И как ответить на подобный вопрос? «Потому что ты можешь искалечиться или погибнуть»? Произнося это, я напоминаю сам себе престарелого дедушку, этакого брюзгливого старичка после трех инсультов, который, скрючившись в инвалидном кресле, выговаривает шебутному пятилетнему внучку:
– Эх, малыш, ну почему тебя все время тянет бегать и прыгать? Нет бы взять пример с меня и сидеть тихо!
Поэтому я перестал нервно хвататься за сигареты, услышав от Егора очередное сообщение вроде: «Завтра уезжаю в отпуск, приму участие в восхождении на Эльбрус, мы наденем на ноги ласты, на голову противогазы, а продукты и палатки не возьмем».
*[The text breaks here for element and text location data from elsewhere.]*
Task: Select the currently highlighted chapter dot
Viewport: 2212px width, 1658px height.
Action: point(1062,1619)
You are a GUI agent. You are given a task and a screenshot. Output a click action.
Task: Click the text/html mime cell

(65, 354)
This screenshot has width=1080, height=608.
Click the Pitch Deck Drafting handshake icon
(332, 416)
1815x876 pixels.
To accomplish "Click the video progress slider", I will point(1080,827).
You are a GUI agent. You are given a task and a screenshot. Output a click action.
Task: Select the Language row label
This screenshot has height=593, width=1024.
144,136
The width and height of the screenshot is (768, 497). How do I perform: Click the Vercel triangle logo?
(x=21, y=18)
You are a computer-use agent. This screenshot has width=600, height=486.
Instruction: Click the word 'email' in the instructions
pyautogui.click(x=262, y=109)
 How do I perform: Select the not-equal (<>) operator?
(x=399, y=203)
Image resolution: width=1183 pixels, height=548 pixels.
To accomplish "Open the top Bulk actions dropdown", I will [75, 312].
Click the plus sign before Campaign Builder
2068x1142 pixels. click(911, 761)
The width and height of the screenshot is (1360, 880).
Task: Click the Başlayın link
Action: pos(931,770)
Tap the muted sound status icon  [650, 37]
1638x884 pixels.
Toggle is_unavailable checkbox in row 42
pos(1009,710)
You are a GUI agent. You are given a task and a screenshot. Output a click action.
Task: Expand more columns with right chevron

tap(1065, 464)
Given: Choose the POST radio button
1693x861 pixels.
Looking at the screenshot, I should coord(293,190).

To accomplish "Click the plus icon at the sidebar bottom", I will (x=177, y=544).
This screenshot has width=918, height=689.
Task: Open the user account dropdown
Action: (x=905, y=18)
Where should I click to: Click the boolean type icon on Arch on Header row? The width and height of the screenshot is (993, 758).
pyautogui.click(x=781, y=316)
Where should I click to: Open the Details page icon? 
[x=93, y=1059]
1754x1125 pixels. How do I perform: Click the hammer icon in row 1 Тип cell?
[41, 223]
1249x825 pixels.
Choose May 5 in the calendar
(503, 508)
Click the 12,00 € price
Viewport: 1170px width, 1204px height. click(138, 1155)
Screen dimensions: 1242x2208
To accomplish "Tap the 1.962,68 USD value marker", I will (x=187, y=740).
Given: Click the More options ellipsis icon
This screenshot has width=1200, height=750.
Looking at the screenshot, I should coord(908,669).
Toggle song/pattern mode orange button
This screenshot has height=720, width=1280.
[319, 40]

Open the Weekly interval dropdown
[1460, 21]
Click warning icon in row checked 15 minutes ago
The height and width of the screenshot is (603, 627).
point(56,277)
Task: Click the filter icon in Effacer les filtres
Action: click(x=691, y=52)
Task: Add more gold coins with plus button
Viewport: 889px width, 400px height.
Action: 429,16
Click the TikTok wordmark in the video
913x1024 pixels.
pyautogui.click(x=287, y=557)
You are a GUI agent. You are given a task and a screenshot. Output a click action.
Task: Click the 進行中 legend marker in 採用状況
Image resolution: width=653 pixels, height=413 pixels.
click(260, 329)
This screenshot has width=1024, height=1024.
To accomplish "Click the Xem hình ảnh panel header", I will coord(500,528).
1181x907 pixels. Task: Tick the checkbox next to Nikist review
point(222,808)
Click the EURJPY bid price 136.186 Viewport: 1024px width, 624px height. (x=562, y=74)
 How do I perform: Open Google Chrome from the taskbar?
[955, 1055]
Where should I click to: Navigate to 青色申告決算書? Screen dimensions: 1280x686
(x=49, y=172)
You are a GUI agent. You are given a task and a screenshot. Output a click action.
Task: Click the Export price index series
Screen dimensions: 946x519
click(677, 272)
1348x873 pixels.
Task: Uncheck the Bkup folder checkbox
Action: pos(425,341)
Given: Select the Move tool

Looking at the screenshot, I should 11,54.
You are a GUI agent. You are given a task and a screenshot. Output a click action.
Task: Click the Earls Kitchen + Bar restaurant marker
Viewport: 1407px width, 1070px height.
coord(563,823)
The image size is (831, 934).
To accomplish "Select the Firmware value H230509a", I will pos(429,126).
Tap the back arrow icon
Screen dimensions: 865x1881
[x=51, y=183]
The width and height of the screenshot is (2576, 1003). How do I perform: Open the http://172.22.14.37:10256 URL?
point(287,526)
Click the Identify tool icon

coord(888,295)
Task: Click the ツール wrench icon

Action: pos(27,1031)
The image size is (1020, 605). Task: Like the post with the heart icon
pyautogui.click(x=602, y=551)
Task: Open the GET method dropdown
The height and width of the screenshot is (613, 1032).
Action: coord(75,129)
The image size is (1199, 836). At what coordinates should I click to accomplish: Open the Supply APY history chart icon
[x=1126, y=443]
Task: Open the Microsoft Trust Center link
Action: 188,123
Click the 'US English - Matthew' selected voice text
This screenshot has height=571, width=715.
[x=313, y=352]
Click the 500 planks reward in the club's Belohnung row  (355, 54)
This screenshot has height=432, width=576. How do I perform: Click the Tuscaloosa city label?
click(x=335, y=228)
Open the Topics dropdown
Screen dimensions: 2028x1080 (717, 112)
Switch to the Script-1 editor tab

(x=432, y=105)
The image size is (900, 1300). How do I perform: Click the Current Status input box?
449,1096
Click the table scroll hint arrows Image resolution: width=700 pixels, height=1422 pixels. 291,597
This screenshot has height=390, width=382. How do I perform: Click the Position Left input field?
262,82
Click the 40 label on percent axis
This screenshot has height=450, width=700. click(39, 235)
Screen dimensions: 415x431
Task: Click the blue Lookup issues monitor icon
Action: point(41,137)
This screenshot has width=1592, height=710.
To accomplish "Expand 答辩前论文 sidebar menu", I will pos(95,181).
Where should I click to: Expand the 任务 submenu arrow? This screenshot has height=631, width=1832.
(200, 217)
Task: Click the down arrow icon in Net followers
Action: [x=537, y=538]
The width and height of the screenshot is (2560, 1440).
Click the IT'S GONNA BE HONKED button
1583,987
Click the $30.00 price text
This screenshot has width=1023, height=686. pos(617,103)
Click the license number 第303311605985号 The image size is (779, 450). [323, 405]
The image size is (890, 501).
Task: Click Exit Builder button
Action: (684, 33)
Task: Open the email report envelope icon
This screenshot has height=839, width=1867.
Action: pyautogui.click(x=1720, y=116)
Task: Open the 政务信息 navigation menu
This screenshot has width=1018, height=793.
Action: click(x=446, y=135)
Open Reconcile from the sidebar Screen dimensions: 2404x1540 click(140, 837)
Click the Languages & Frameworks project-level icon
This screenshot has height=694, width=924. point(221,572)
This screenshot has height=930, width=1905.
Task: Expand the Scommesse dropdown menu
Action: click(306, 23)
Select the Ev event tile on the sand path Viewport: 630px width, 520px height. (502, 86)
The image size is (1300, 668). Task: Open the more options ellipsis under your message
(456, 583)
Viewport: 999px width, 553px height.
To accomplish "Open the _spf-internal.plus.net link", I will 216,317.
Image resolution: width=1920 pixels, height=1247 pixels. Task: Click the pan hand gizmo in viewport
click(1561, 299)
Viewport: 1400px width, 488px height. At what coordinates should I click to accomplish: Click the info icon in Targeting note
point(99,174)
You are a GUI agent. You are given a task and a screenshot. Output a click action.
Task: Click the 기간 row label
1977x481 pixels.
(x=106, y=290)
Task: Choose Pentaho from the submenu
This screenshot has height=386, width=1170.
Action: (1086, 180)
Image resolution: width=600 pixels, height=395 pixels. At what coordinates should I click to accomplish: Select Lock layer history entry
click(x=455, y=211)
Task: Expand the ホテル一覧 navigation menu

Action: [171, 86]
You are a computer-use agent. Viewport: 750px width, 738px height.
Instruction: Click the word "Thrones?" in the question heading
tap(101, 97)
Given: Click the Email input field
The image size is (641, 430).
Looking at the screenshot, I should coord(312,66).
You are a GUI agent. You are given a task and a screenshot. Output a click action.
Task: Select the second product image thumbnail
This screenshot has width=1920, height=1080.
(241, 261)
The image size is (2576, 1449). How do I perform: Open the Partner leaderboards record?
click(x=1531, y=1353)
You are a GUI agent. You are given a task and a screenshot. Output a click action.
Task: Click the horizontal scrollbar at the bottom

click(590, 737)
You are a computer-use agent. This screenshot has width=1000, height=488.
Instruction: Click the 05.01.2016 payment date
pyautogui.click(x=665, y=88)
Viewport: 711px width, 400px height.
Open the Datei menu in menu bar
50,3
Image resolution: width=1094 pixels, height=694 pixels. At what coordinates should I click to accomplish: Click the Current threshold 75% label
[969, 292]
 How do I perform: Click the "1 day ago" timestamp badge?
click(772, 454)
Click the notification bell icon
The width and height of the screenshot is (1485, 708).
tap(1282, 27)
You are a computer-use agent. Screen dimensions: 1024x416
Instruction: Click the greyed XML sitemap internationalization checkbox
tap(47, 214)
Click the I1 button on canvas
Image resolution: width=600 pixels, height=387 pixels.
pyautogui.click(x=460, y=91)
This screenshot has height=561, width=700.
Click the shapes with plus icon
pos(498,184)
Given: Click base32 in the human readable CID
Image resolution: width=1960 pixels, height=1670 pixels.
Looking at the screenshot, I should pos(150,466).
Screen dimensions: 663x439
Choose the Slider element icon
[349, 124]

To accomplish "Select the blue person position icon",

Ну какой смысл предостерегать приятеля? Он все равно осуществит задуманное. Единственное, что мне остается, – это, посадив друга в самолет, на всех парах нестись в церковь к нашему общему знакомому отцу Иоанну, который до принятия сана тоже работал в «Литературном Востоке», и заказывать молебен о здравии раба божьего Егора. Я не принадлежу к когорте истово верующих людей, но, как всякий русский человек, попав в тупиковую ситуацию, пытаюсь договориться с господом.